Hay un tipo murciano que vive la ciudad de una forma especial. Reconocible. No abundan, aunque siempre ha habido, me dicen los mayores más sabios. Murcianos que son los que mueven ese latido que se siente cuando vives la ciudad, un poco más fuerte. Salva es uno de ellos. Tiene esa rara virtud de convertir cada instante en una celebración compartida, de cuidar a los suyos sin hacer ruido, de entregarse a las fiestas como quien defiende una parte esencial de la propia vida. No concibe las tradiciones como un simple calendario de actos, sino como una forma de estar en el mundo, de unir a la gente y de recordar quiénes somos. Y así ha sido desde que le conocí: con pasión, con cercanía y con un compromiso absoluto por esta tierra.

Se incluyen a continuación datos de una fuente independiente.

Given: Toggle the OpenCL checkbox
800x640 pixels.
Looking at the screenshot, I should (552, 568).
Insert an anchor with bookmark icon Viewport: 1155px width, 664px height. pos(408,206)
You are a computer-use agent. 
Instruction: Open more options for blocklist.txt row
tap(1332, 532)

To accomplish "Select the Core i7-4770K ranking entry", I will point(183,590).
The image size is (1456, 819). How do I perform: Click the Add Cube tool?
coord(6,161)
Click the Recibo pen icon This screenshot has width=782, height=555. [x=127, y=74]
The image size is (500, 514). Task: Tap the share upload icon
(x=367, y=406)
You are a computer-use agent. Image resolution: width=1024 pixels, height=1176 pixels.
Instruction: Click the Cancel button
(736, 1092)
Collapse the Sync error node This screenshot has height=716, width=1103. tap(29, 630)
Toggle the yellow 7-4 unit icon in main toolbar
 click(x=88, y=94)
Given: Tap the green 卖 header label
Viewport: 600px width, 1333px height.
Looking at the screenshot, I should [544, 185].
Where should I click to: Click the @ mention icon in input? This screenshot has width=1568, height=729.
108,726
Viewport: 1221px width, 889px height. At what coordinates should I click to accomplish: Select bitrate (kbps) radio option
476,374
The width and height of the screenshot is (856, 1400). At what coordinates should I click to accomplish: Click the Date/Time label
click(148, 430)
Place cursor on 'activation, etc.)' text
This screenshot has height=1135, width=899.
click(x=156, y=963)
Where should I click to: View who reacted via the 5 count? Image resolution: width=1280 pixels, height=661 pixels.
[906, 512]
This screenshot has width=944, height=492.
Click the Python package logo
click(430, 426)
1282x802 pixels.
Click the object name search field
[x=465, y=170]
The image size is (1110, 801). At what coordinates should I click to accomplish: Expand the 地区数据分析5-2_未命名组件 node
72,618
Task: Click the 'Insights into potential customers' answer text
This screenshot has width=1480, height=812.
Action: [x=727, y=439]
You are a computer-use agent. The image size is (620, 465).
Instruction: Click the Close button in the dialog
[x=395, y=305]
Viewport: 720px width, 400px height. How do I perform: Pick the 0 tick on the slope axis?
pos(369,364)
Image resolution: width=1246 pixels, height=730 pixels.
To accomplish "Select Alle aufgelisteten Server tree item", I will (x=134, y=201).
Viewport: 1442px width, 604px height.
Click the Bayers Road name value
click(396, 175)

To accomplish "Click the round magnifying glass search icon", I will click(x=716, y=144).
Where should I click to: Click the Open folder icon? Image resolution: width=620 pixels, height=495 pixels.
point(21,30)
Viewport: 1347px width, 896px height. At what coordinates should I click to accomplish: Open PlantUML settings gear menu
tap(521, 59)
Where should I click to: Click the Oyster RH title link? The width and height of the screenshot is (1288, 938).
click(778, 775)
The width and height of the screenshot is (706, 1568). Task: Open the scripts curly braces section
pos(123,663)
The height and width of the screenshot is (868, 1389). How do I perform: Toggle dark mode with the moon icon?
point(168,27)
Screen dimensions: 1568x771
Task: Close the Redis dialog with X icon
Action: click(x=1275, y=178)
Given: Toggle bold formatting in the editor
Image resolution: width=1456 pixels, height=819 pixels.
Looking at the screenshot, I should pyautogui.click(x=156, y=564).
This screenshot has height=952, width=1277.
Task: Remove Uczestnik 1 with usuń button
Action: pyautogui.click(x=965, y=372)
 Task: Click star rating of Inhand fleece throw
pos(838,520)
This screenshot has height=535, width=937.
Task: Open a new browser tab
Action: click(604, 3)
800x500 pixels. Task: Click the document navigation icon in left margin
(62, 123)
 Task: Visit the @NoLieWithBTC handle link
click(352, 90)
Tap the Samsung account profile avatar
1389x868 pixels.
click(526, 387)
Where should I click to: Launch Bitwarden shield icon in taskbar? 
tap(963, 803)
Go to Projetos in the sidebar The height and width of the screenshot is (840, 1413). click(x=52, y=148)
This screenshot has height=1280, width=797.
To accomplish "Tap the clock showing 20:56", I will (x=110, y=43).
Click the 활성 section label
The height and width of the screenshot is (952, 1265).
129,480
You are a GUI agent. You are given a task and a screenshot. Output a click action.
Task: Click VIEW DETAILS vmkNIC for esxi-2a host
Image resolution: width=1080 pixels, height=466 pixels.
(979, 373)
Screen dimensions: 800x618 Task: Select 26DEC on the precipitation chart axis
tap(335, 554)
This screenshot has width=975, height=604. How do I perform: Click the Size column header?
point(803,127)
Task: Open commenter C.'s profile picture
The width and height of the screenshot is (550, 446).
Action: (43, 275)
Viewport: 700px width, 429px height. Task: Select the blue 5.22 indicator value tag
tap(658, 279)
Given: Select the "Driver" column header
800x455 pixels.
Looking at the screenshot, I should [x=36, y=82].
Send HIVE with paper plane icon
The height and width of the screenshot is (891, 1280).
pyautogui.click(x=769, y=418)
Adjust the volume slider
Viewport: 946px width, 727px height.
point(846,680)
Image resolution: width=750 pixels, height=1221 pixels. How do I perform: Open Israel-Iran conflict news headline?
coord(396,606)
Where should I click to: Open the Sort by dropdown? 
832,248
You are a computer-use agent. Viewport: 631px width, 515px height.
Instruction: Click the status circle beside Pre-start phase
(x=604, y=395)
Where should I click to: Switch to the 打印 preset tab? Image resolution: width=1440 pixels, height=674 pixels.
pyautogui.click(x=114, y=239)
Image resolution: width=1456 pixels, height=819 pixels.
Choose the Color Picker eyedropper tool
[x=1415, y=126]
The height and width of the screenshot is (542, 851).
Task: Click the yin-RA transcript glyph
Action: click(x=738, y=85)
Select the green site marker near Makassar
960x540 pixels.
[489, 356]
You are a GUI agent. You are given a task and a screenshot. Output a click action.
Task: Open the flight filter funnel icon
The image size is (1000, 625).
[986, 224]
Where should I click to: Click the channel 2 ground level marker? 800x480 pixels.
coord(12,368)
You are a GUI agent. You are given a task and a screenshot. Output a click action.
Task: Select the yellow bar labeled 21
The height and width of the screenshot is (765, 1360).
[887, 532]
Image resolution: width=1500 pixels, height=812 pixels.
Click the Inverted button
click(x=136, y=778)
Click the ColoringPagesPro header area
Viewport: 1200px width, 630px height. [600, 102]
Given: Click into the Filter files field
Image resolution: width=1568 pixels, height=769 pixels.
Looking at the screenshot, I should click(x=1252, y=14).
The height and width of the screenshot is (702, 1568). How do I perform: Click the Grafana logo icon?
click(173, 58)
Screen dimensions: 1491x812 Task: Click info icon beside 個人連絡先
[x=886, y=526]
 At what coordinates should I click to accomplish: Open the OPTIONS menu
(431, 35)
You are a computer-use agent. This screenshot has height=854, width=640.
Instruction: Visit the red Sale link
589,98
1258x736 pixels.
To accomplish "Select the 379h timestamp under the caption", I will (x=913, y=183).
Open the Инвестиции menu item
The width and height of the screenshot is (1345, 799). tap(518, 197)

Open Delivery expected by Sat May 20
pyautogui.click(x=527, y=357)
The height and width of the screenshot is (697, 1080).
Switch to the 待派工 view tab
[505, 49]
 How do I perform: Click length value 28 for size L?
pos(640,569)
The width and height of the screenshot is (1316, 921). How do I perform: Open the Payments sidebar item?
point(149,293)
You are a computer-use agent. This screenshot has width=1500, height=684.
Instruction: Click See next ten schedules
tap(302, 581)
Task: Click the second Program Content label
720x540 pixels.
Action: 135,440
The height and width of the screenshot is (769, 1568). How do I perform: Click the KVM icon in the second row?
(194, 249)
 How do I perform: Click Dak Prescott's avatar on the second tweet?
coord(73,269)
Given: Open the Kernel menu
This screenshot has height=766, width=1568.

Sabemos dónde encontrarlo: cerca de la gente, escuchando, organizando, animando, pendiente de que todo salga bien y, sobre todo, de que todos disfruten. Porque Salva tiene ese talento intrínseco a la murcianía: mirar alrededor y pensar primero en los demás. Desde el primer día, en una reunión con él y con su amigo David Carmona, amigo mío de recreos de colegio e instituto, Salva mostró esa bonhomía. Personas que se reúnen sentadas en ambas partes son personas capaces de resolver. Y de estas no hay tantas…

Es una parte grande del futuro inmediato de Murcia, en sus fiestas de Moros y Cristianos. Lo es aunque ya no esté aquí, porque todo lo que hizo permanecerá. Su sentido de responsabilidad y su amor sincero por las fiestas lo convierten en la persona llamada a impulsar una nueva etapa, que ya nace brillante con el flamante interés turístico internacional. Hablo en presente, porque aunque Salva haya demostrado una vez más la injusticia de la muerte a toda una ciudad, su legado está aquí.

Desde ahora, Salva se convierte en referente constante, en esa luz que sigue guiando desde el cielo a quienes continúan su labor. La Federación, las kábilas y mesnadas, los amigos, la familia… Todos llevan grabado ese recuerdo de un hombre que disfrutaba la vida pero que, aún más, hacía que los demás la disfrutaran. Esa es la huella que trasciende cargos, que permanece cuando el murmullo de la fiesta se apaga y queda solo la esencia.

Cuando vuelvan a sonar los tambores y los trajes vuelvan a llenar nuestras calles, Murcia lo recordará. Porque Salva seguirá desfilando con nosotros, presente, recordándonos que la alegría compartida es la forma más noble de amor por una ciudad y es la más murciana forma de vivir. Vale.